Ivan Pidov shares practical lessons from real io.Intelligence client projects and engagements.
1. Use front-end AI when visibility matters
One of the main design choices was to let the AI work through the front end of the application instead of connecting only to backend APIs. If the assistant navigates to a report, applies a filter, or extracts data from a table, the user can verify the result in the application they already trust.
This also helps with access control. Since the assistant operates in the context of the current user, it inherits the user’s existing permissions. The AI can only access what the user can access, instead of requiring a separate authorization model for backend API access.
2. Don’t send all your data to the model
Tools should shape the data before it reaches the model. That can mean filtering, paging, aggregation, summarization, or returning only the fields that are relevant to the user’s task.
LLMs can analyze large datasets, but that does not mean they should. It is usually slower, more expensive, and harder to control.
3. Keep the system prompt small
Another instinct is to put all business rules, workflows, and domain knowledge into the system prompt. That sounds useful, but it creates problems.
The system prompt is sent with every request. If it contains too much information, the model has to process irrelevant instructions over and over again. It may also apply the wrong rule, confuse workflows, or get distracted by context that does not apply to the current task. A better pattern is to move domain knowledge into a separate layer, such as a RAG/vector database or workflow lookup service. Then the assistant can retrieve only the specific workflow or business logic needed for the current question.
4. Put cost controls at the user and application level
Cost controls should exist per application and per user. LLM gateways can help because they give better visibility into which users, applications, and workflows are consuming tokens. They also make it easier to apply usage caps and enforce policies centrally.
5. Start with the strongest model, then optimize down
For early prototypes, it can be tempting to start with a cheaper model. In practice, this can make debugging harder.
If the assistant gives poor results, it becomes unclear whether the issue is the application logic, the tools, the prompts, or simply the model’s capability.
The better approach is to start with a strong model and use it to establish a working baseline. Once the workflow behaves correctly, test cheaper or smaller models and see how far you can reduce cost while keeping acceptable quality.
For simple tasks like summarization, smaller models may be enough. For complex reasoning and tool use, starting with the best model can save time.
6. Use separate API keys for users and applications
Separate keys for users and applications make debugging, reporting, and cost allocation much easier. They also support better governance once the project moves beyond a small prototype.

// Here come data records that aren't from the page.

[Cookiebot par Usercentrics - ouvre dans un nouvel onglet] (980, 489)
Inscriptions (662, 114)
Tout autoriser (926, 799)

7. Run a hackathon-style implementation
We found that a short, focused hackathon worked better than a usual long asynchronous implementation process. With technical people, subject matter experts, and stakeholders in the same room, decisions were made faster. The team could define the use case, build quickly, test immediately, and iterate based on feedback.The lesson is that AI prototypes often fail not because the code is difficult, but because teams move slowly on decisions. A focused build session can reduce that friction.